Completa lo siguiente:
a) Transcribe del discurso de Alma Sonne el fragmento que empieza en las palabras "Conferencia General de" y termina tras "del grupo hawaiano.".
b) Contesta a partir del discurso de Alma Sonne:
(i) ¿Hace cuántos años fue sostenido como Asistente del Quórum de los Doce Apóstoles?
(ii) ¿En qué islas dice haber dado su testimonio?
(iii) ¿Mediante qué han surgido, según él, los testimonios escuchados?

Texto citado:
****
Conferencia General de Abril 1960
Mi Testimonio
por el Élder Alma Sonne
Asistente del Consejo de los Doce Apóstoles
Hermanos y hermanas, creo que nunca he visto a la audiencia en este tabernáculo tan grande como la veo hoy, salvo quizás la primera vez que ocupé esta posición hace diecinueve años, cuando fui sostenido como Asistente del Quórum de los Doce Apóstoles. He tenido muchas experiencias durante estos diecinueve años. He tenido el privilegio de viajar a muchos países de Europa. Creo que he dado mi testimonio en cada estado de los Estados Unidos, en cada provincia de Canadá, en nuestra hermana república del sur, México, y en las islas del grupo hawaiano.
Quiero decirles que he sido grandemente bendecido; que las bendiciones que me han llegado no las podría haber anticipado hace diecinueve años. Hemos escuchado muchos testimonios hoy y ayer, la mayoría de ellos muy fervientes y bien fundamentados. Estos testimonios no han surgido como resultado de investigaciones académicas o estudios científicos, sino mediante una investigación hecha con oración y una vida recta.
****
Extracto de datos:
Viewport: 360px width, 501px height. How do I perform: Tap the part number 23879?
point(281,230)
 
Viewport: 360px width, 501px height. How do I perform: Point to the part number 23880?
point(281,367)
****
Respuestas:
a)
Conferencia General de Abril 1960
Mi Testimonio
por el Élder Alma Sonne
Asistente del Consejo de los Doce Apóstoles
Hermanos y hermanas, creo que nunca he visto a la audiencia en este tabernáculo tan grande como la veo hoy, salvo quizás la primera vez que ocupé esta posición hace diecinueve años, cuando fui sostenido como Asistente del Quórum de los Doce Apóstoles. He tenido muchas experiencias durante estos diecinueve años. He tenido el privilegio de viajar a muchos países de Europa. Creo que he dado mi testimonio en cada estado de los Estados Unidos, en cada provincia de Canadá, en nuestra hermana república del sur, México, y en las islas del grupo hawaiano.

b)
(i) Hace diecinueve años.
(ii) En las islas del grupo hawaiano.
(iii) Mediante una investigación hecha con oración y una vida recta.